Please repeat the listing exactly, with every line intact.
☆ ☆ ☆ ☆ ☆ ☆ ☆
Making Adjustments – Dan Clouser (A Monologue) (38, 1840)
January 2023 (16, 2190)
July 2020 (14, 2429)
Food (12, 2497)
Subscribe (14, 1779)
☆ ☆ ☆ ☆ ☆ ☆ ☆
FINISHED EXERCISE>
Making Adjustments – Dan Clouser (A Monologue) (38, 1840)
January 2023 (16, 2190)
July 2020 (14, 2429)
Food (12, 2497)
Subscribe (14, 1779)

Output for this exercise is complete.